--- AIM OF THE TASK ---
Carry on the text about checking a dog's fast breathing from the point where it stops, keeping the same instructional tone.

--- QUOTED PASSAGE ---
☆ ☆ ☆ ☆ ☆ ☆ ☆
If a dog is breathing 50 times a minute, this is a sign of respiratory distress and should be assessed in greater detail.
To start, you will want to make sure the dog is panting heavily. This includes assessing how the chest is moving and whether or not the dog was just running around. Sometimes, a dog has simply increased its heart rate and requires oxygen leading to heavy breathing for a few minutes.
However, if this is happening at rest then it’s time to start counting the dog’s breaths.
You will want to count to see exactly how many breaths the dog takes within a minute. If it is over 35, you will want to move on to the next step.
With a dog breathing fast while resting, this is a sign something is wrong. You should always observe a dog’s breathing patterns when it is resting as that is when the dog shouldn’t be uncomfortable or out of breath.
2. Noticeable Chest Movement
You will now want to see if the dog is breathing from the stomach.
This means do you see the dog’s stomach moving in and out rapidly? This is a common sign the dog is putting a lot of energy into taking in as much oxygen as possible.
With a dog breathing quickly, you will want to get on top of things immediately. Otherwise, it can lead to further respiratory distress and long-term medical issues.
☆ ☆ ☆ ☆ ☆ ☆ ☆
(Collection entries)

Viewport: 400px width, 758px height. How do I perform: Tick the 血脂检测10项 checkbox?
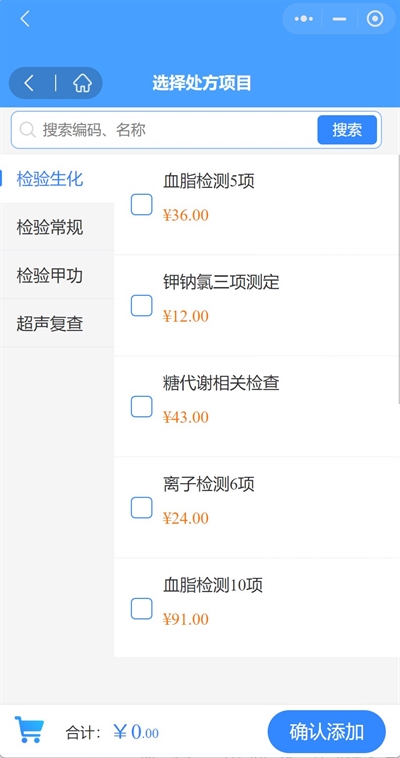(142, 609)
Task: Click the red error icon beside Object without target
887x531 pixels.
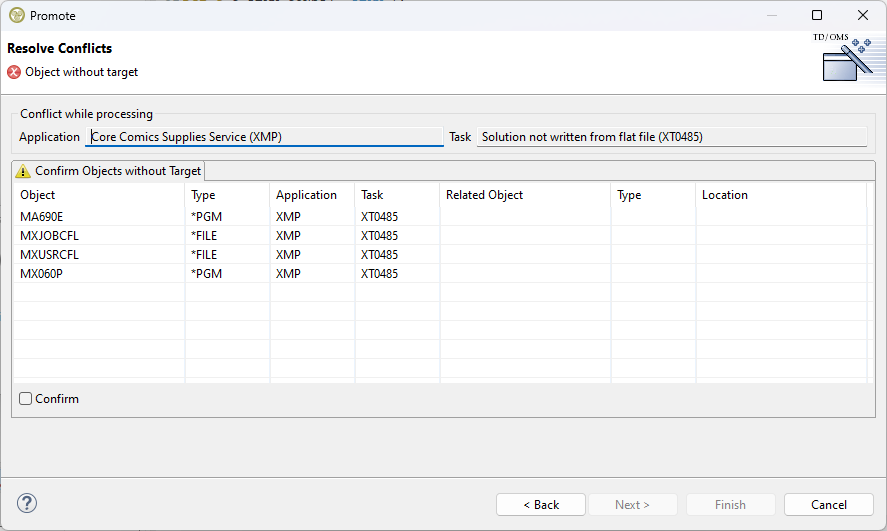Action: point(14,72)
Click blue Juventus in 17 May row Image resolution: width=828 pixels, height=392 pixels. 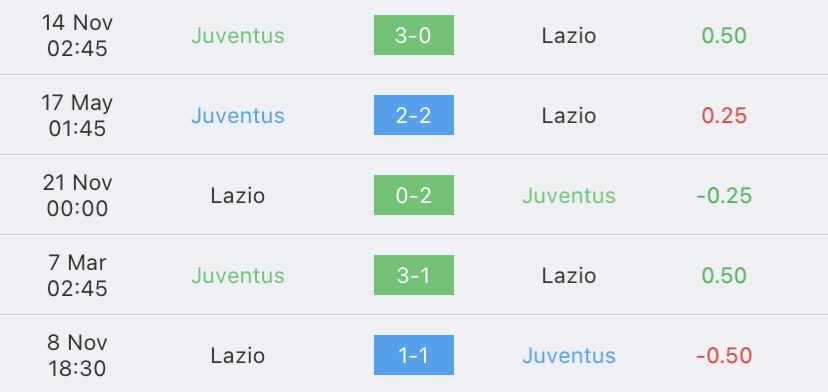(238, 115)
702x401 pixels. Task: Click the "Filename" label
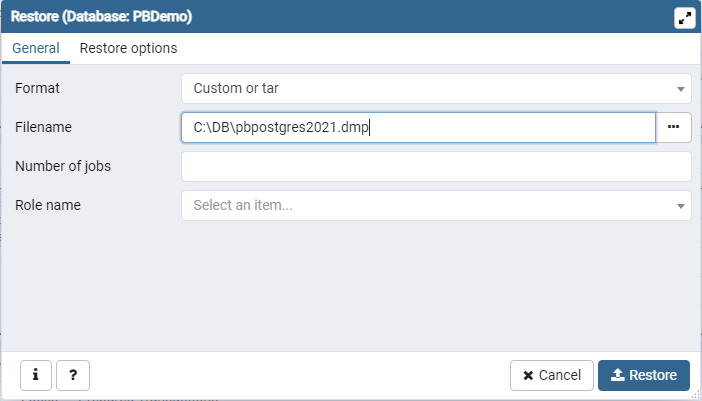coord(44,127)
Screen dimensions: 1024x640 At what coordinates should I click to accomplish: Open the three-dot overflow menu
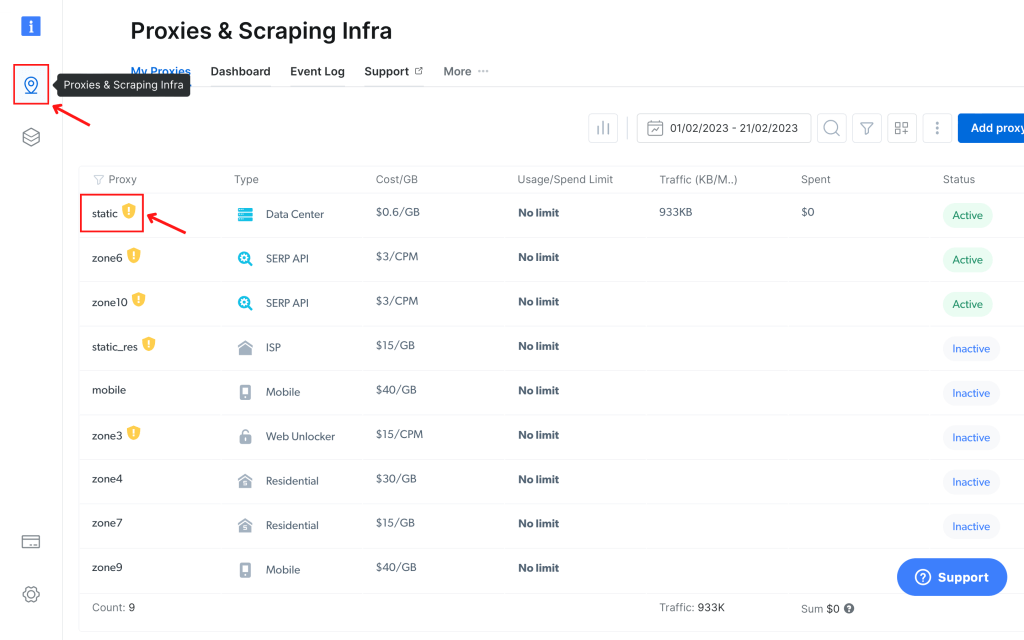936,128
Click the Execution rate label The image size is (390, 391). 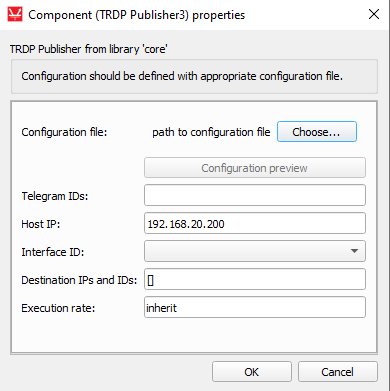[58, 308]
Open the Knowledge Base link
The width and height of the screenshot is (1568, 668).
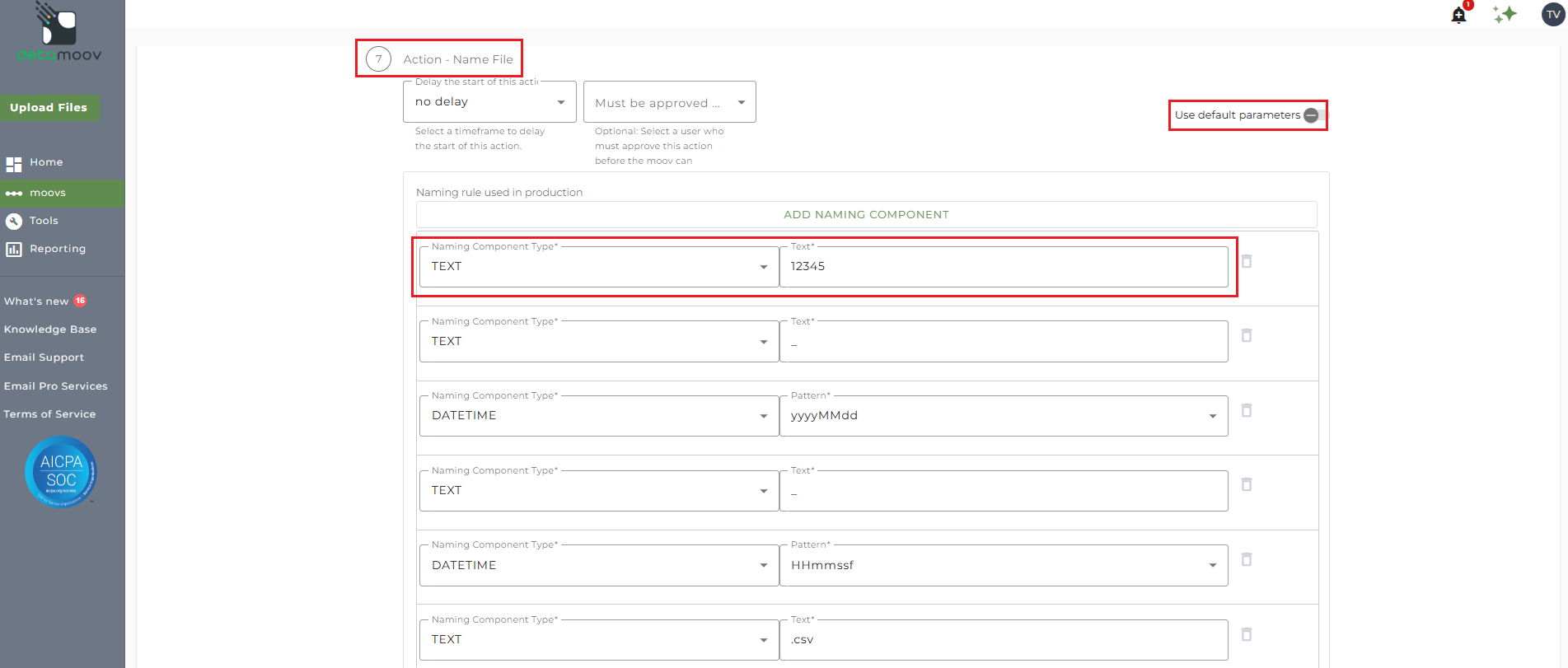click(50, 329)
☆ ☆ ☆ ☆ ☆ ☆ ☆
--- RESPONSE FOR THIS EXERCISE ---
Always look for the chest movement and if it is noticeable then move on to the next step.
3. Pale Gums
If a dog is breathing fast through the nose, you should take the time to inspect its gums.
The dog’s gums can often paint a picture as to how the dog is feeling and whether or not there is a lingering health issue that might have gone unnoticed.
If the gums are blue, dark red, or pale, this is a sign something is wrong. The dog might be dealing with some form of a respiratory condition that is now making its oxygen levels drop dramatically.
Always pay attention to the gums in situations such as these because they do tell a lot about a dog’s labored breathing.
4. Twitching Eyelids
You will also want to take a look at the eyelids.
If a dog’s eyelids are starting to twitch and it can’t seem to focus its eyes, this might mean there is an underlying respiratory condition in play.
The body attempts to calm down in a situation such as this and that can lead to situations where the eyelids twitch. When combined with labored breathing and pale gums, you will likely be dealing with fluid in the lungs or some other medical condition.
It’s best to consult with a vet to see what the root cause is once you start seeing 1-2 of the symptoms listed here.
Is my dog breathing too fast?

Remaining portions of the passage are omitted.